Speakers, FST Security, Consumer Digital Identity Management
General Manager, Pirean Australia & New Zealand
Gui is a Cyber Security Advisor with a passion for Identity and Access Management, Customer eXperience, Security, Privacy and Technology in both business and personal contexts.
He is the General Manager for Pirean in Australia & New-Zealand. He leads Pirean’s business development in the region with a focus on securely connecting people and technology while providing great user experiences.
Gui’s experience in IAM & Security also includes: IAM core product development (IBM R&D Labs), Security & IAM solutions delivery (IBM Services & Queensland Treasury Corporation), Cyber Security & IAM Strategic Advisory (Deloitte Director) and General Manager for Telstra’ Security Consulting Practice. He is also a keen presenter and blogger on Security at guinoe.com.
Chief Digital Information Officer, Insurance House Group
Chris began in the financial services industry before moving in to eBusiness and have been covering the digital space for some time now. It all started with the Vic 20 and Commodore 64 where he learned to program and developed a love for technology.
He has worked through the ranks of a couple of the major insurance businesses while the first websites began to emerge and develop online insurance commerce propositions. He managed to surround himself with some of the most interesting and innovative thinkers from all over the world and some of the best educational facilities, he became a natural innovator. One of his biggest educational achievements was completing a Doctorate of Information Systems and his paper delivered on the impact of Social Media on modern consumer choice.
An opportunity arrived when he got the chance to build a new digital team at RACV including strategy development and execution and a major $18m project to develop RACV’s Membership Online portal from the preparation of the business case, vendor selection and project management. He selected a first-class digital team to work with who were together for 7 years. While running this major project to give 2 million members access to online products, he has also developed many mobile strategies, applications and websites using many digital technologies and new innovative ways to deliver content across multiple platforms.
Since May 2016, Chris joined Insurance House Group, one of Australia’s largest privately owned insurance brokers.
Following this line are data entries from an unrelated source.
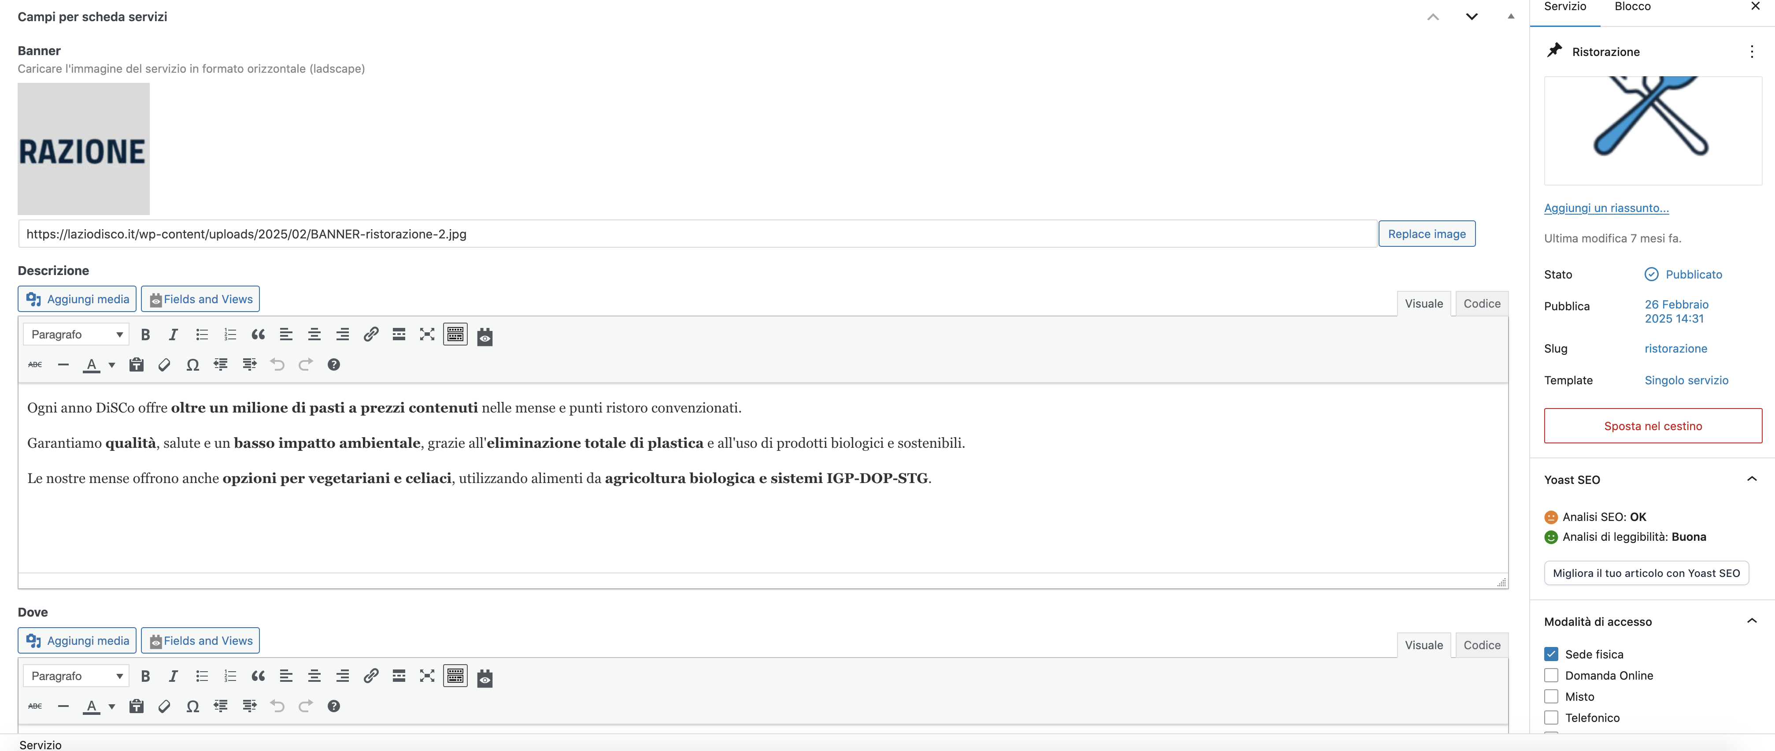Click Sposta nel cestino button
This screenshot has width=1775, height=751.
[x=1652, y=426]
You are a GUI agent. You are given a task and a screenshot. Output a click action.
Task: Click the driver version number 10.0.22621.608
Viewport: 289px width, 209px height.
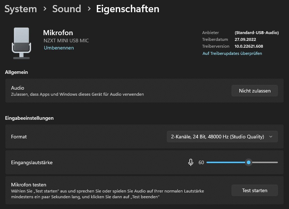point(249,46)
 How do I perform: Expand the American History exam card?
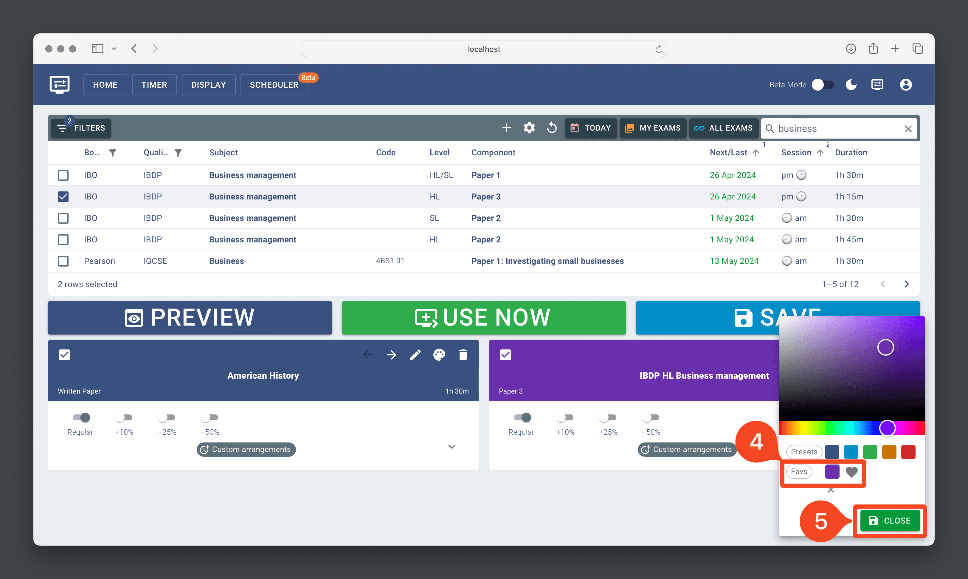(452, 448)
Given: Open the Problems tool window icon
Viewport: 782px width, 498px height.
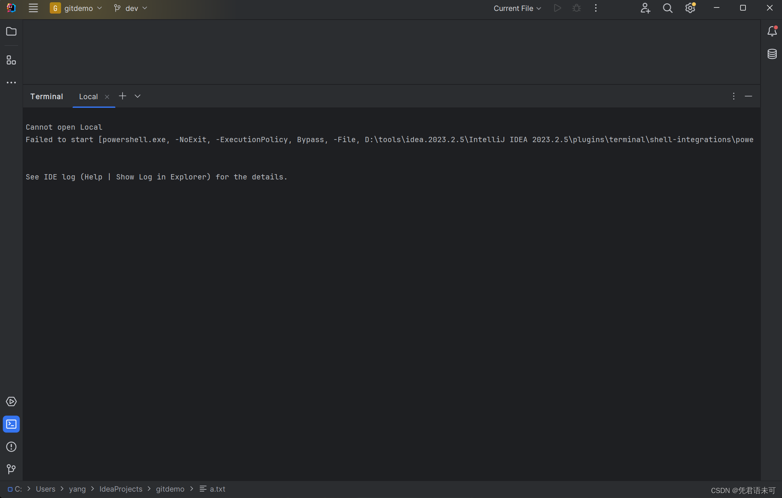Looking at the screenshot, I should click(x=11, y=447).
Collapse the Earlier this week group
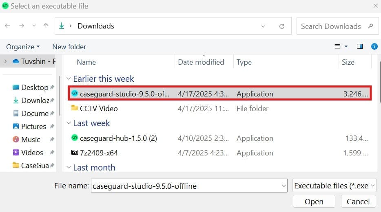This screenshot has width=381, height=212. [x=69, y=79]
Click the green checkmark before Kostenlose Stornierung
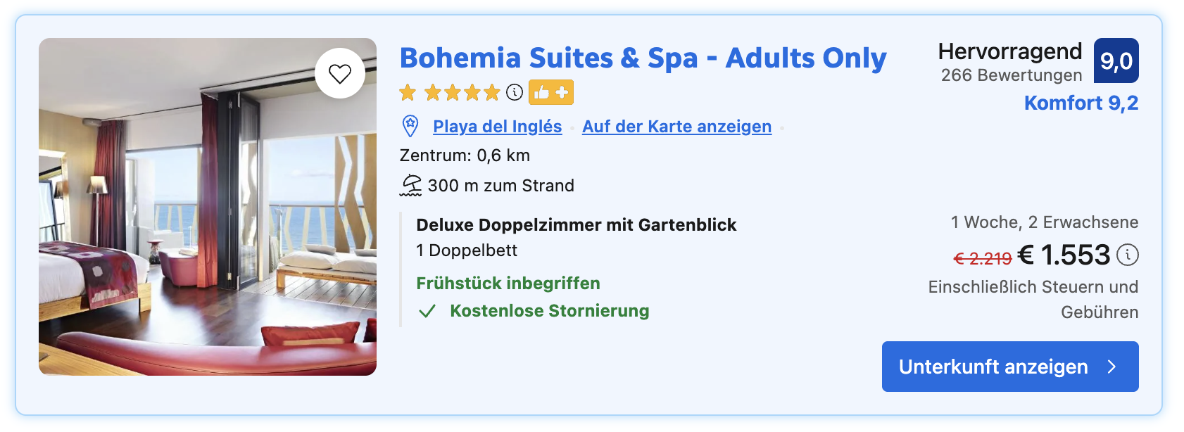1184x432 pixels. (x=427, y=311)
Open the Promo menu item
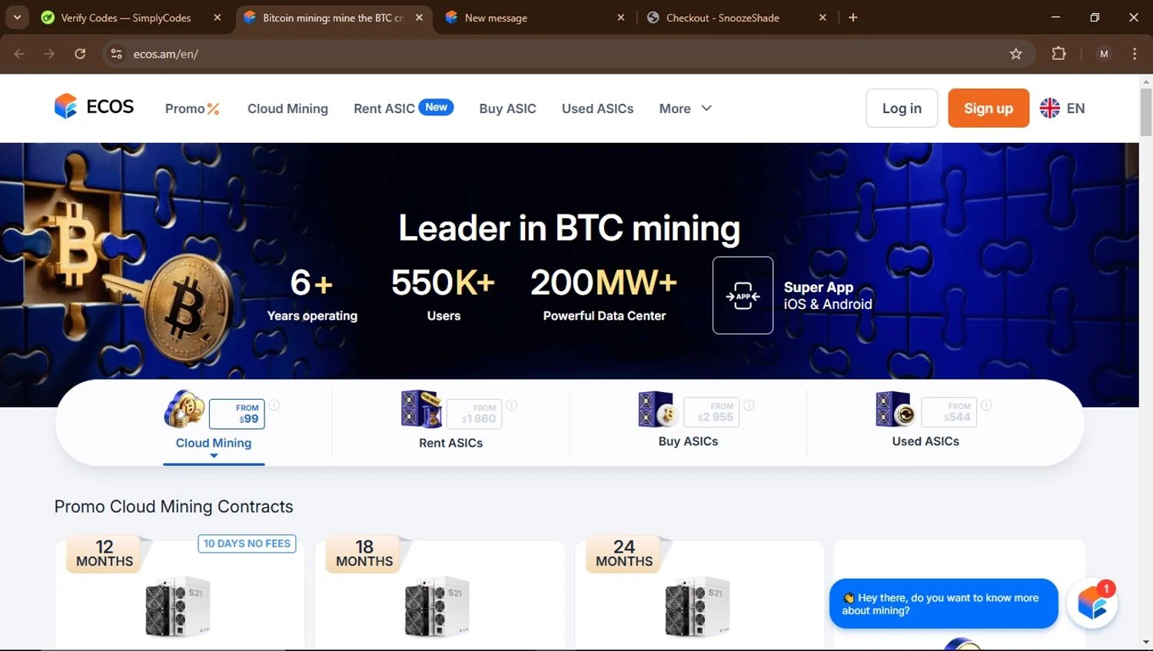This screenshot has height=651, width=1153. (192, 108)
He is now overseeing not only the group’s technology operations, but also the marketing and the analytics teams. Working with the new group, Insurance House is pushing forward on DevOps and Agile in an environment that is bringing together a number of key parts of the business under the Technology hat to deliver on services to the business and customers.
Senior Cyber Security Consultant & Published Author
Phillimon Zongo is a Senior Cyber Security consultant. He is the winner of the ISACA Sydney’s first ever Industry Best Governance Professional 2016, a recognition for the thought leadership he is contributing to the technology risk and cyber security profession. Phillimon’s thought leadership on cloud computing, artificial intelligence and robotics have been published in the ISACA International Journal, distributed to more than 180 countries. He has more than 12 years of technology risk consulting experience, advising senior business and technology stakeholders on how to manage critical risk in complex technology transformation programs.